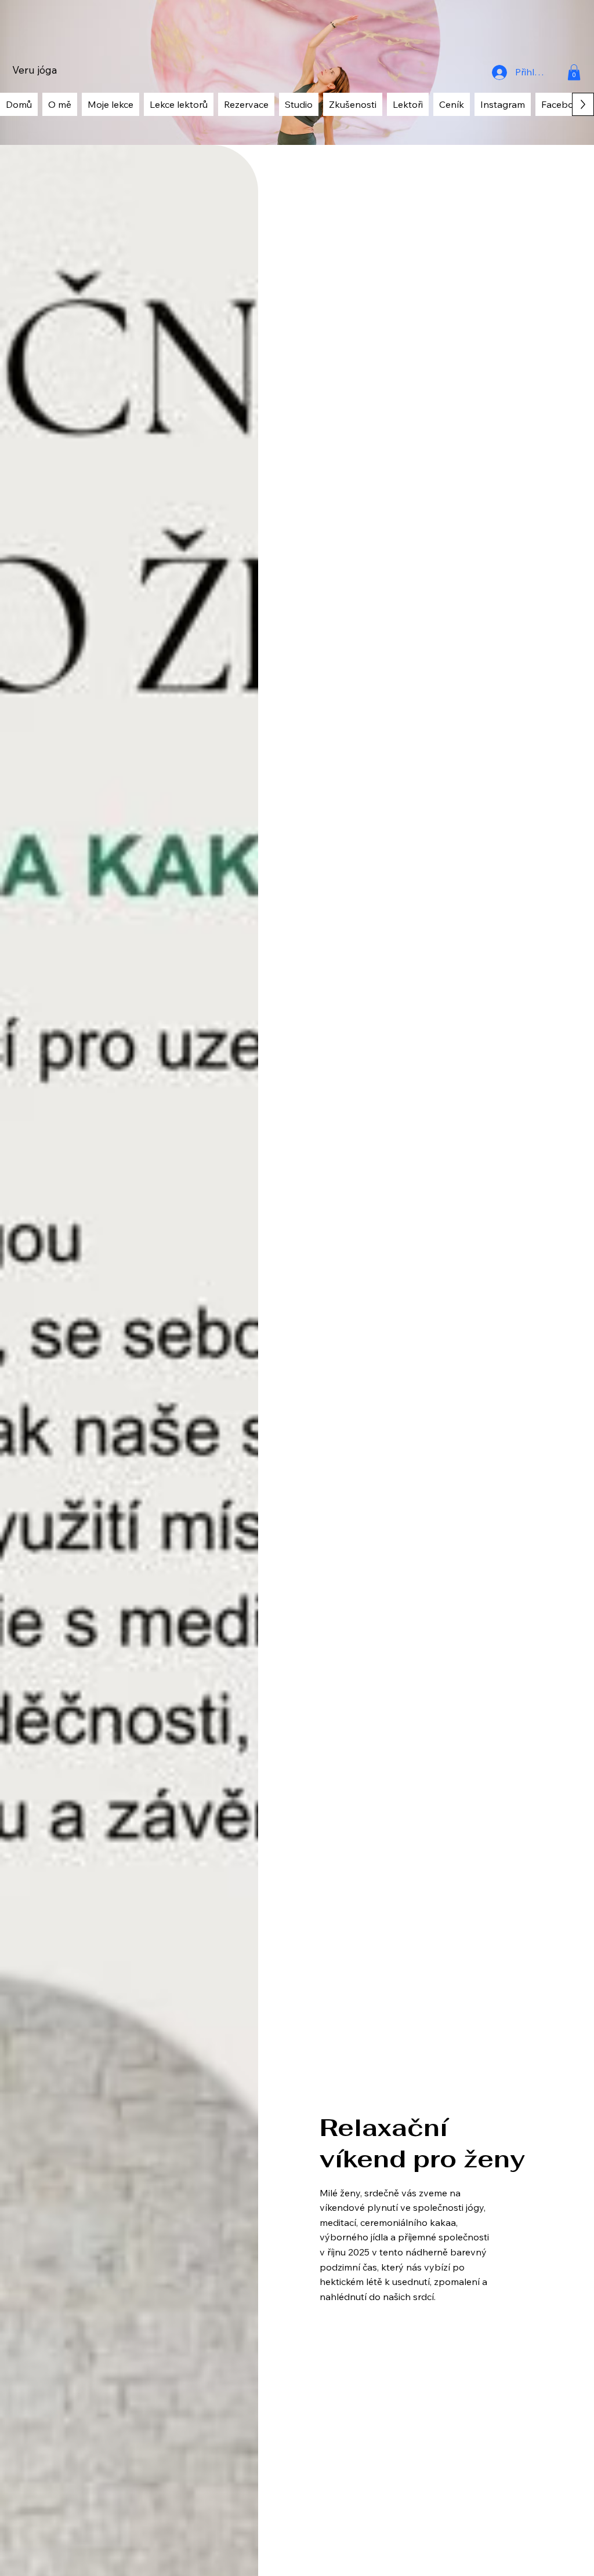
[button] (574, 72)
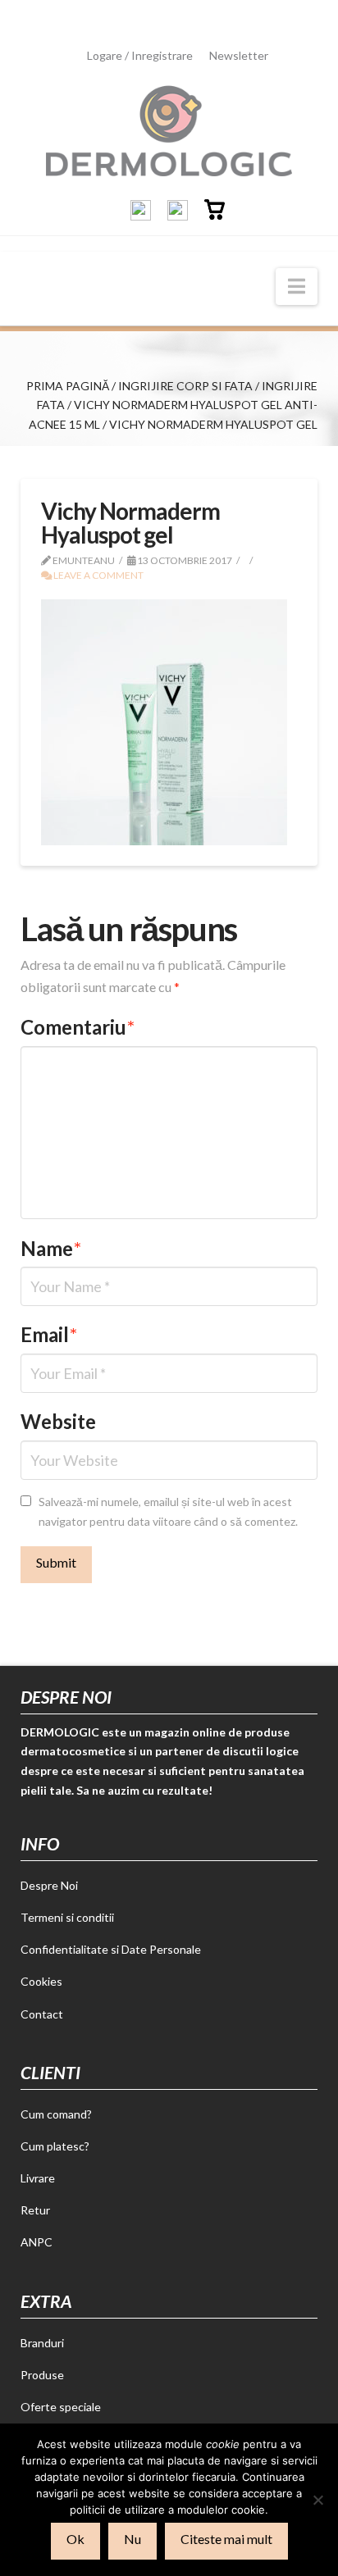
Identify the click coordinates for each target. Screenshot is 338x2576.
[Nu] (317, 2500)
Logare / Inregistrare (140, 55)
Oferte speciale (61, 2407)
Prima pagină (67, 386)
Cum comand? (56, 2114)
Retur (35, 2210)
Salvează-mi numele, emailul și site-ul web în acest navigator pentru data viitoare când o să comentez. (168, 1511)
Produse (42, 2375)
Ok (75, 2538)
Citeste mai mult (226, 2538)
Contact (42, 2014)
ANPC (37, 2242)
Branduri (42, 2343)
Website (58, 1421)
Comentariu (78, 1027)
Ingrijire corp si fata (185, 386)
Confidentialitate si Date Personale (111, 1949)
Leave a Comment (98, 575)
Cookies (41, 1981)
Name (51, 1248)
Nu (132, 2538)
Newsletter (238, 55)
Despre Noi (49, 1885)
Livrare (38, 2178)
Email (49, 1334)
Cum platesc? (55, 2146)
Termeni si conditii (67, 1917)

==

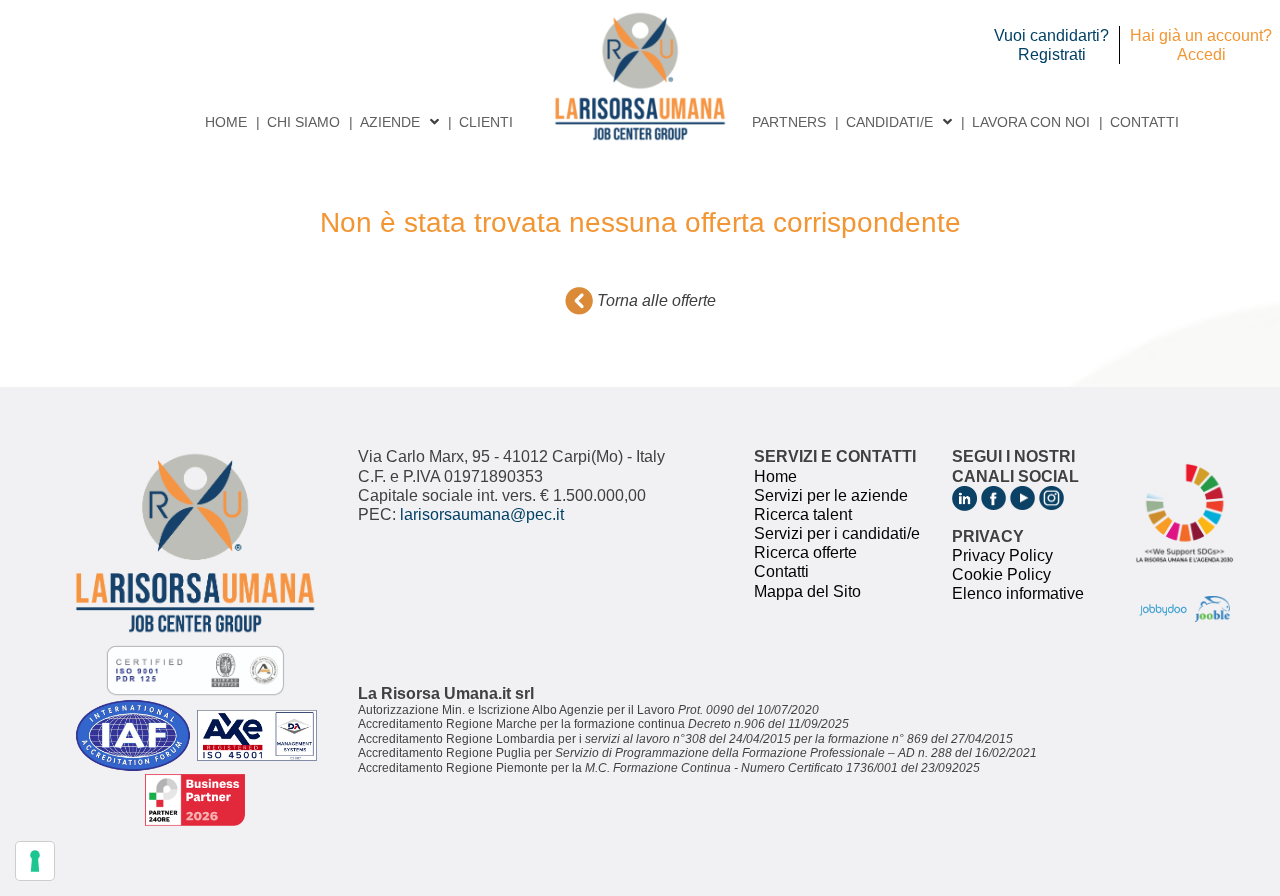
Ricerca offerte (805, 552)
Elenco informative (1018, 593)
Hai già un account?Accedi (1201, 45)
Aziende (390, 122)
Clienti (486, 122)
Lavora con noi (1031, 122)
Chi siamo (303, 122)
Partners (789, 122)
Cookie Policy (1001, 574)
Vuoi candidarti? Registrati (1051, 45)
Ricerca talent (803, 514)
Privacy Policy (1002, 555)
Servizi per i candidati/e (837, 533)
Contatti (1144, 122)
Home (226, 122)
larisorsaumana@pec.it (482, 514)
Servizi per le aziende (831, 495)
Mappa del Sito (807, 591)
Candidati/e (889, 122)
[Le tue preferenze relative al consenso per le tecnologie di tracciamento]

TASK DIRECTIONS: Copy only what lies between the line with "[button] (574, 72)" and the line with "Ingrijire corp si fata (185, 386)", those two lines included, exactly as given above; pictures stay out.

ANSWER BOX:
[button] (574, 72)
Identify the click coordinates for each target. Screenshot is 338x2576.
[Nu] (317, 2500)
Logare / Inregistrare (140, 55)
Oferte speciale (61, 2407)
Prima pagină (67, 386)
Cum comand? (56, 2114)
Retur (35, 2210)
Salvează-mi numele, emailul și site-ul web în acest navigator pentru data viitoare când o să comentez. (168, 1511)
Produse (42, 2375)
Ok (75, 2538)
Citeste mai mult (226, 2538)
Contact (42, 2014)
ANPC (37, 2242)
Branduri (42, 2343)
Website (58, 1421)
Comentariu (78, 1027)
Ingrijire corp si fata (185, 386)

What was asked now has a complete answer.